How to properly use capture reference in R using grepl function [duplicate] - r

I'm a regular expression newbie and I can't quite figure out how to write a single regular expression that would "match" any duplicate consecutive words such as:
Paris in the the spring.
Not that that is related.
Why are you laughing? Are my my regular expressions THAT bad??
Is there a single regular expression that will match ALL of the bold strings above?

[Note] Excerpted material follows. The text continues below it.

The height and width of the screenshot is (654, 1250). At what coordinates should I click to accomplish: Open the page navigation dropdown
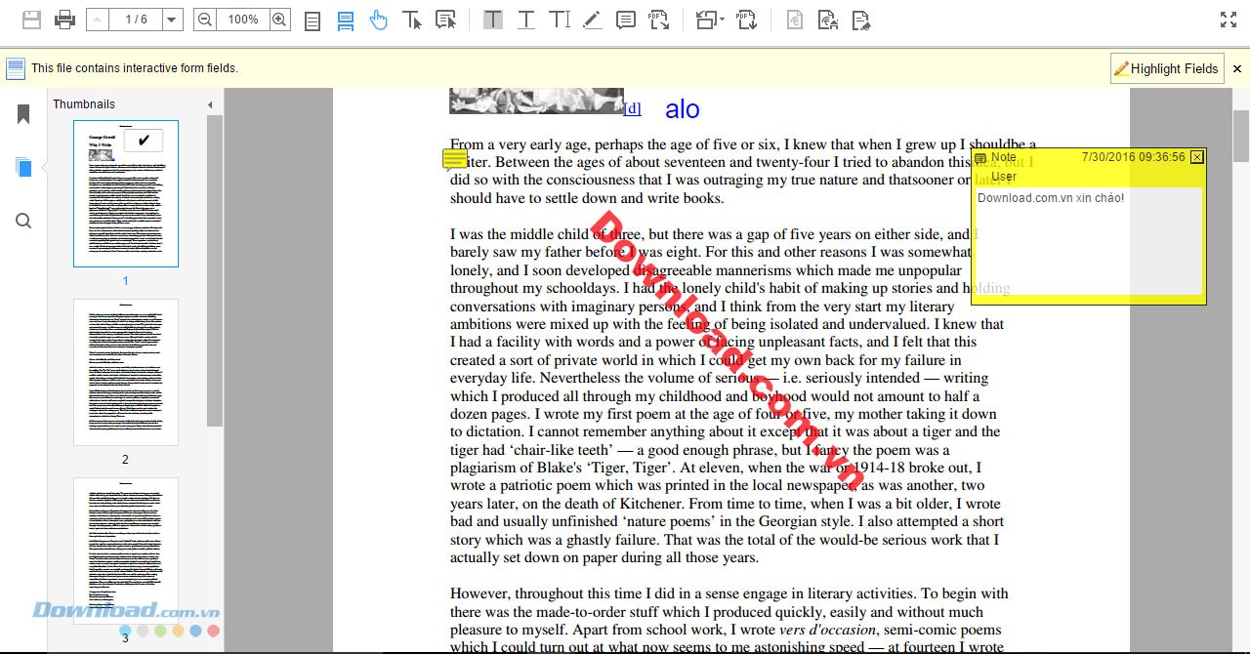pos(172,19)
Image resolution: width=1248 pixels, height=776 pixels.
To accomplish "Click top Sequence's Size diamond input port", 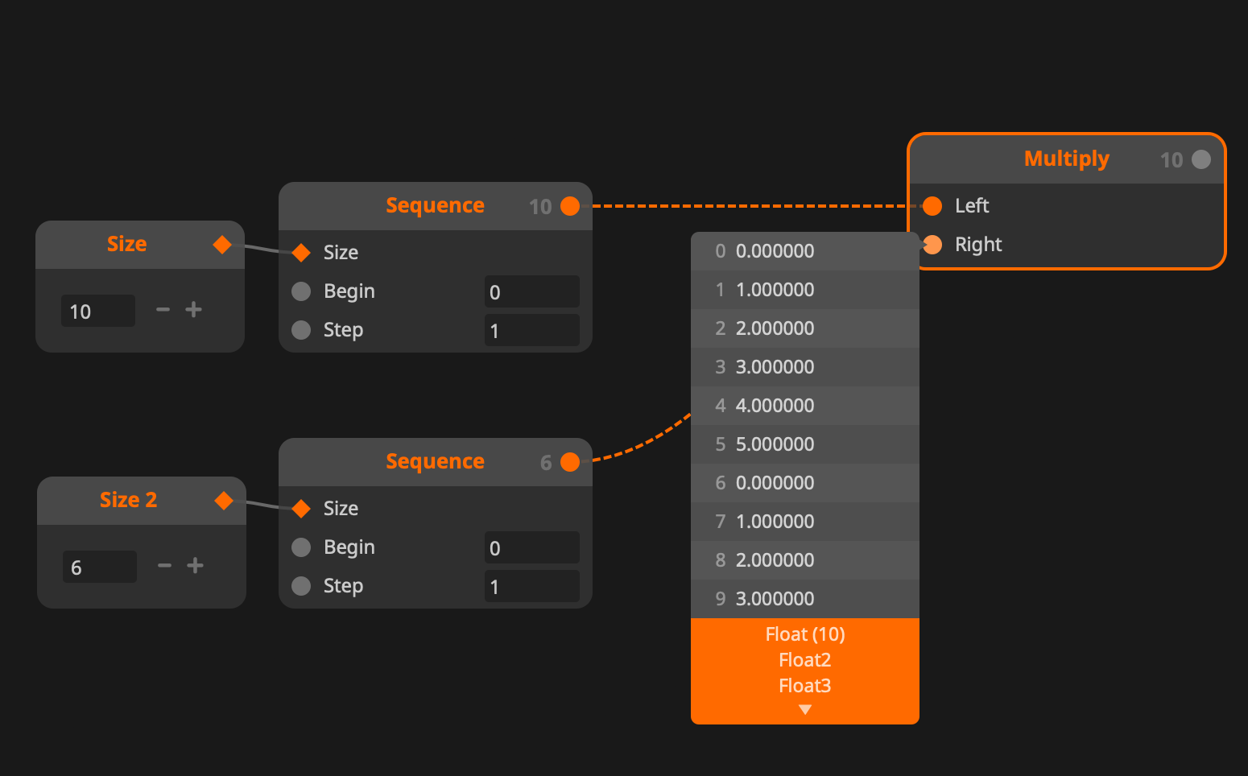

Try this regular expression:
\b(\w+)\s+\1\b
Here \b is a word boundary and \1 references the captured match of the first group.
Regex101 example here

I believe this regex handles more situations:
/(\b\S+\b)\s+\b\1\b/
A good selection of test strings can be found here: http://callumacrae.github.com/regex-tuesday/challenge1.html

The below expression should work correctly to find any number of duplicated words. The matching can be case insensitive.
String regex = "\\b(\\w+)(\\s+\\1\\b)+";
Pattern p = Pattern.compile(regex, Pattern.CASE_INSENSITIVE);
Matcher m = p.matcher(input);
// Check for subsequences of input that match the compiled pattern
while (m.find()) {
input = input.replaceAll(m.group(0), m.group(1));
}
Sample Input : Goodbye goodbye GooDbYe
Sample Output : Goodbye
Explanation:
The regex expression:
\b : Start of a word boundary
\w+ : Any number of word characters
(\s+\1\b)* : Any number of space followed by word which matches the previous word and ends the word boundary. Whole thing wrapped in * helps to find more than one repetitions.
Grouping :
m.group(0) : Shall contain the matched group in above case Goodbye goodbye GooDbYe
m.group(1) : Shall contain the first word of the matched pattern in above case Goodbye
Replace method shall replace all consecutive matched words with the first instance of the word.

Try this with below RE
\b start of word word boundary
\W+ any word character
\1 same word matched already
\b end of word
()* Repeating again
public static void main(String[] args) {
String regex = "\\b(\\w+)(\\b\\W+\\b\\1\\b)*";// "/* Write a RegEx matching repeated words here. */";
Pattern p = Pattern.compile(regex, Pattern.CASE_INSENSITIVE/* Insert the correct Pattern flag here.*/);
Scanner in = new Scanner(System.in);
int numSentences = Integer.parseInt(in.nextLine());
while (numSentences-- > 0) {
String input = in.nextLine();
Matcher m = p.matcher(input);
// Check for subsequences of input that match the compiled pattern
while (m.find()) {
input = input.replaceAll(m.group(0),m.group(1));
}
// Prints the modified sentence.
System.out.println(input);
}
in.close();
}

Regex to Strip 2+ duplicate words (consecutive/non-consecutive words)
Try this regex that can catch 2 or more duplicate words and only leave behind one single word. And the duplicate words need not even be consecutive.
/\b(\w+)\b(?=.*?\b\1\b)/ig
Here, \b is used for Word Boundary, ?= is used for positive lookahead, and \1 is used for back-referencing.
Example
Source

The widely-used PCRE library can handle such situations (you won't achieve the the same with POSIX-compliant regex engines, though):
(\b\w+\b)\W+\1

Here is one that catches multiple words multiple times:
(\b\w+\b)(\s+\1)+

No. That is an irregular grammar. There may be engine-/language-specific regular expressions that you can use, but there is no universal regular expression that can do that.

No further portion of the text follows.